A Look At Indecency Complaints To The FCC
from the roller-coaster-ride dept
The FCC refuses to detail its rules for what's "indecent" on TV, even as they've been handing out a lot more fines over the last few years. They claim to do so would be akin to censorship. Instead, they simply respond when people complain, and then determine (afterwards) whether the broadcast was technically indecent. Of course, as has been pointed out in the past, that's a problem when many of the claims of indecency are generated by web-based forms on the sites of certain "family-friendly groups" who urge their followers to complain, even if they haven't seen the video. In some cases, the vast majority of the complaints are from these form letters. Ironically, if the people sending in these complaints have seen the offending video at all, it's often because some of the "family groups" post them to their own websites to stir up the outrage. So, it shouldn't come as much of a surprise to see Matthew Lasar look through the stats on FCC indecency complaints and note that it's quite a roller coaster ride, with periods of time when the FCC gets almost no complaints, to times when suddenly over 100,000 come in.
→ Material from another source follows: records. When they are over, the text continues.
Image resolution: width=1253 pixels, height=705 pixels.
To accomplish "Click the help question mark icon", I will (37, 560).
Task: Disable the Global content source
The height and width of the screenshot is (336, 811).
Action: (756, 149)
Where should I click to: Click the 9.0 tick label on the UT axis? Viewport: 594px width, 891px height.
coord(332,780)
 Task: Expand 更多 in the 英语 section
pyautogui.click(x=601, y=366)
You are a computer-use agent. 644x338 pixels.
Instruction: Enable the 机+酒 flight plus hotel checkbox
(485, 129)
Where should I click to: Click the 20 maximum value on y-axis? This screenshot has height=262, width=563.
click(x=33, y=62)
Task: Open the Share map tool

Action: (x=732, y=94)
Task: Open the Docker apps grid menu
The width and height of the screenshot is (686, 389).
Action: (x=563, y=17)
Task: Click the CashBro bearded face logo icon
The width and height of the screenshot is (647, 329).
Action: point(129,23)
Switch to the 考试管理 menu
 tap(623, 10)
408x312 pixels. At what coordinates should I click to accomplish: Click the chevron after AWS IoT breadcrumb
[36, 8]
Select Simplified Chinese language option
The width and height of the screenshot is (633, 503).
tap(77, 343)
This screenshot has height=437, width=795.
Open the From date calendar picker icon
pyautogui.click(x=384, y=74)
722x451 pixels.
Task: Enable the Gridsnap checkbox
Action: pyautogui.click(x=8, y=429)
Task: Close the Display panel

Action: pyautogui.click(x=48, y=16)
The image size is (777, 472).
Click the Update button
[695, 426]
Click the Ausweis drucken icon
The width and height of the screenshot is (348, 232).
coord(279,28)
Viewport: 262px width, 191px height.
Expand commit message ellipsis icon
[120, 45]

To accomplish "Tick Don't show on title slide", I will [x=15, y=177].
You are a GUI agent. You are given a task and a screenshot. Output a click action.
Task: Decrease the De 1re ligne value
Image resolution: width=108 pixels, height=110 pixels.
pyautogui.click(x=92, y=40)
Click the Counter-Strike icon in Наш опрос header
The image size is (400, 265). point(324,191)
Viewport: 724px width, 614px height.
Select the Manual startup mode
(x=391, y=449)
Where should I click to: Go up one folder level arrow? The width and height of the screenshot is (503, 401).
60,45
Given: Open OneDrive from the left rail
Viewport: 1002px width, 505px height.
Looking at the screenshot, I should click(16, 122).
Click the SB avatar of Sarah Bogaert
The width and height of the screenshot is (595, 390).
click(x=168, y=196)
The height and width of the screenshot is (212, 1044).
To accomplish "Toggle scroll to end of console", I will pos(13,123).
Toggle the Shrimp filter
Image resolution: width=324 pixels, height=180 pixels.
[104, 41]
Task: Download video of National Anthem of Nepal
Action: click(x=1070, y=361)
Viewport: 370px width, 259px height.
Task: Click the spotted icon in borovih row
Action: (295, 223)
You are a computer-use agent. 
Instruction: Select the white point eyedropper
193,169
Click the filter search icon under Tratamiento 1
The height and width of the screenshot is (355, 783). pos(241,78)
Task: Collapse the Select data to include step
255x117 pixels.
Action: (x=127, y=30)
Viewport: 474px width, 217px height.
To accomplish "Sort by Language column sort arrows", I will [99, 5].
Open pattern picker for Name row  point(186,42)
Of course, you could point out that the data alone does not prove that someone's "stuffing" the complaint box, since there probably isn't an equal distribution of content on television that people consider indecent. However, when combined with the other reports that have shown that nearly all, if not all of the complaints are based on the same form letter, it really does make you wonder what the FCC thinks it's doing. Considering that some studies have shown the vast majority of Americans think the FCC has no place censoring TV, it seems like maybe the FCC should focus on more pressing issues. Otherwise, we just get a chilling effect as affiliates refuse to run certain programs just in case groups gang up on them and the FCC declares the video indecent.